### Directive
Please format the data from the line that contains "has height=794, width=1202." up to and including the line that contains "legend-label-3: 3 is" as a Markdown table with the columns No. and Line, where No. numbers each row and blank lines are omitted.

━━━━━ Records to use

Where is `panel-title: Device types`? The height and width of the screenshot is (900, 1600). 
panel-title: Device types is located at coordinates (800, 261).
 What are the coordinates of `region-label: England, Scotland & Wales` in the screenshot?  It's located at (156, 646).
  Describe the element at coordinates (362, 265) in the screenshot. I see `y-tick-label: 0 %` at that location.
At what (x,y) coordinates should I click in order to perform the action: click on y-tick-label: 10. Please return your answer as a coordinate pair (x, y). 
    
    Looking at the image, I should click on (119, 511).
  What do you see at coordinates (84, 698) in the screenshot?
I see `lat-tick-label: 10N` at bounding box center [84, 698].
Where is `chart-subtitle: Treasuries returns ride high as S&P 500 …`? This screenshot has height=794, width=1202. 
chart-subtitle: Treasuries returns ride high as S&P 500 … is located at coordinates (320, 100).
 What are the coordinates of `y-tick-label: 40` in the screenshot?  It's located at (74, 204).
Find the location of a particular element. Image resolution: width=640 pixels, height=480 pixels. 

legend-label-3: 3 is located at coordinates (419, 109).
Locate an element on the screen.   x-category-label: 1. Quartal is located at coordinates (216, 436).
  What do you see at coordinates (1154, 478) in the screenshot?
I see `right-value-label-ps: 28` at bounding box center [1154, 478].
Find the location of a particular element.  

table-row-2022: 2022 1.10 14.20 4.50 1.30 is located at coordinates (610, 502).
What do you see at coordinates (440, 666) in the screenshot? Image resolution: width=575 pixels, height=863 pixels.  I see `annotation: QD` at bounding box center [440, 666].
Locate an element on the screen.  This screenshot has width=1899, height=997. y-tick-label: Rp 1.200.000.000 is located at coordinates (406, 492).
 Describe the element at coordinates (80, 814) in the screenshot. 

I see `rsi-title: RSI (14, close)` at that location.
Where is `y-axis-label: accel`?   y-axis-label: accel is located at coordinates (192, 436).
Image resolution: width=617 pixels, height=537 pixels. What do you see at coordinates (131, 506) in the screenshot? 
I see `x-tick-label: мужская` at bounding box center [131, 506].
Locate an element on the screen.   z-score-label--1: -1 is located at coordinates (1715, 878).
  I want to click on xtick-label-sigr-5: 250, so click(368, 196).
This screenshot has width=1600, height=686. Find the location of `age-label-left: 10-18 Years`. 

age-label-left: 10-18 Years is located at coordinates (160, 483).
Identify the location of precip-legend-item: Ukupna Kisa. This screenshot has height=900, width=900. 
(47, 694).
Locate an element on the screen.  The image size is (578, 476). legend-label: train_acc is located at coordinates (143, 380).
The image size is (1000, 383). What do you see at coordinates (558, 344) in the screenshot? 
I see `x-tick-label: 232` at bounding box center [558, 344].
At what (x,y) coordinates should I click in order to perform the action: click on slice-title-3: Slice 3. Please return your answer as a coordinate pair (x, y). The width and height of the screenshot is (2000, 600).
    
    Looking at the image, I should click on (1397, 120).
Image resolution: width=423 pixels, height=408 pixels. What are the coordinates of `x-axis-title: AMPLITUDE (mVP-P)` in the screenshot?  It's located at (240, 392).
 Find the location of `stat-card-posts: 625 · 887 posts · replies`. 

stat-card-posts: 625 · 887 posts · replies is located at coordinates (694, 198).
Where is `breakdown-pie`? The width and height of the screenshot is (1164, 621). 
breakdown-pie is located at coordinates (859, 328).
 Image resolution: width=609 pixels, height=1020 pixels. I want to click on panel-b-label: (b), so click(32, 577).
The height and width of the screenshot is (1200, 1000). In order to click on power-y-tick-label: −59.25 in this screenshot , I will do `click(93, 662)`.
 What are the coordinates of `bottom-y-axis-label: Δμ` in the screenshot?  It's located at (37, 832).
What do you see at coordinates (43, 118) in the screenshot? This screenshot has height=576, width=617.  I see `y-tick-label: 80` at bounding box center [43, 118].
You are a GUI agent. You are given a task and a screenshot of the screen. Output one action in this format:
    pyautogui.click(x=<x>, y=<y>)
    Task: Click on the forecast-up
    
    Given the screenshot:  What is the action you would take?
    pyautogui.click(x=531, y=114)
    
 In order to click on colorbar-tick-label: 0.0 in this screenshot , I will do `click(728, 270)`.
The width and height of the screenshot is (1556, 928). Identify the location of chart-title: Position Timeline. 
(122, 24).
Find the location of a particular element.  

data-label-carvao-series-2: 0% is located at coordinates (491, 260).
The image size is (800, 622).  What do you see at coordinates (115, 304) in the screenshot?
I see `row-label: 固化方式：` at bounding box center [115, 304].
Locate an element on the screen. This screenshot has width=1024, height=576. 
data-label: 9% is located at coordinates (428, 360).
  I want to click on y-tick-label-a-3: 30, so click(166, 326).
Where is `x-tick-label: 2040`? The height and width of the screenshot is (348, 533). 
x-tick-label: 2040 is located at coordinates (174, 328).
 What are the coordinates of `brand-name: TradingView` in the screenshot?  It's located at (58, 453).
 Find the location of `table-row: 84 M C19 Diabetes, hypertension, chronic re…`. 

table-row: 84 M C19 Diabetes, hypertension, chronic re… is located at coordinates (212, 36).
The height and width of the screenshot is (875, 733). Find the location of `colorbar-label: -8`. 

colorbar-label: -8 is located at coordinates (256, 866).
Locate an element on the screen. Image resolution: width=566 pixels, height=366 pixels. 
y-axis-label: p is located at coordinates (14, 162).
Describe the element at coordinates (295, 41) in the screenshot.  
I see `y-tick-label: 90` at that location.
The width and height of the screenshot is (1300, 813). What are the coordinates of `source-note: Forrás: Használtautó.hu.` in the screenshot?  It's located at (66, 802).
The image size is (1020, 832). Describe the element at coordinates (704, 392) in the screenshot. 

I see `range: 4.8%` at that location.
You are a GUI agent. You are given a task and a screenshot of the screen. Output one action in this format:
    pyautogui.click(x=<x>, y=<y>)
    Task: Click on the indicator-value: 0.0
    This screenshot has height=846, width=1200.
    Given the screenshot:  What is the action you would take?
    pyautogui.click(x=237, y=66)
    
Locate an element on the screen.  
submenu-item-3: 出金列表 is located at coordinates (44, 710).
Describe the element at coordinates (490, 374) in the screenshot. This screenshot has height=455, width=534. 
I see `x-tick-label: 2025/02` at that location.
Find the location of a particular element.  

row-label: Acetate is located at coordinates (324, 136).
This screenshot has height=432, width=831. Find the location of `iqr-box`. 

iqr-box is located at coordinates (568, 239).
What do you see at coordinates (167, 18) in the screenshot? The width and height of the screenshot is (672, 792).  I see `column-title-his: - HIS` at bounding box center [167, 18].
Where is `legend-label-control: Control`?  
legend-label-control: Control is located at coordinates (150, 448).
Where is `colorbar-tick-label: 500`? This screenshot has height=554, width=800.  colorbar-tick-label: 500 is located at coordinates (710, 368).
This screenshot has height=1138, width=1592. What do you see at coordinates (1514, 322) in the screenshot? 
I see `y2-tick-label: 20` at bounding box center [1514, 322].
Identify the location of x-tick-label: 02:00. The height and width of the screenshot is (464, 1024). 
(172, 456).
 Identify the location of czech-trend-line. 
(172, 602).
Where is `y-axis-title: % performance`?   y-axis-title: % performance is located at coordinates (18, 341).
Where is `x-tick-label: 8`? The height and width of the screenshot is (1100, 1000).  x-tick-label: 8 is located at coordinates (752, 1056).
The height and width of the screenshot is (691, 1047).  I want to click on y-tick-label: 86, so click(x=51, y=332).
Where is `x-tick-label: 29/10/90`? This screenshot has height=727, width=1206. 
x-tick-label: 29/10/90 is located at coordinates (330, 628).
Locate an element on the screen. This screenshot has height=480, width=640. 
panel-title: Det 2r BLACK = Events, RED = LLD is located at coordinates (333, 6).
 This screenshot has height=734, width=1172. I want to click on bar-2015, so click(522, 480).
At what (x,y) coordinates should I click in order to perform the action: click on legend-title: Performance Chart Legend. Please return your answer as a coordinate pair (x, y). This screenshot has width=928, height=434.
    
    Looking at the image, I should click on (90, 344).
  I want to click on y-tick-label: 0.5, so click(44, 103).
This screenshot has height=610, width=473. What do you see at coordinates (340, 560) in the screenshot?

━━━━━━━━━━

### Solution for this task
| No. | Line |
|---|---|
| 1 | Where is `chart-subtitle: Treasuries returns ride high as S&P 500 …`? This screenshot has height=794, width=1202.  |
| 2 | chart-subtitle: Treasuries returns ride high as S&P 500 … is located at coordinates (320, 100). |
| 3 |  What are the coordinates of `y-tick-label: 40` in the screenshot?  It's located at (74, 204). |
| 4 | Find the location of a particular element. Image resolution: width=640 pixels, height=480 pixels.  |
| 5 | legend-label-3: 3 is located at coordinates (419, 109). |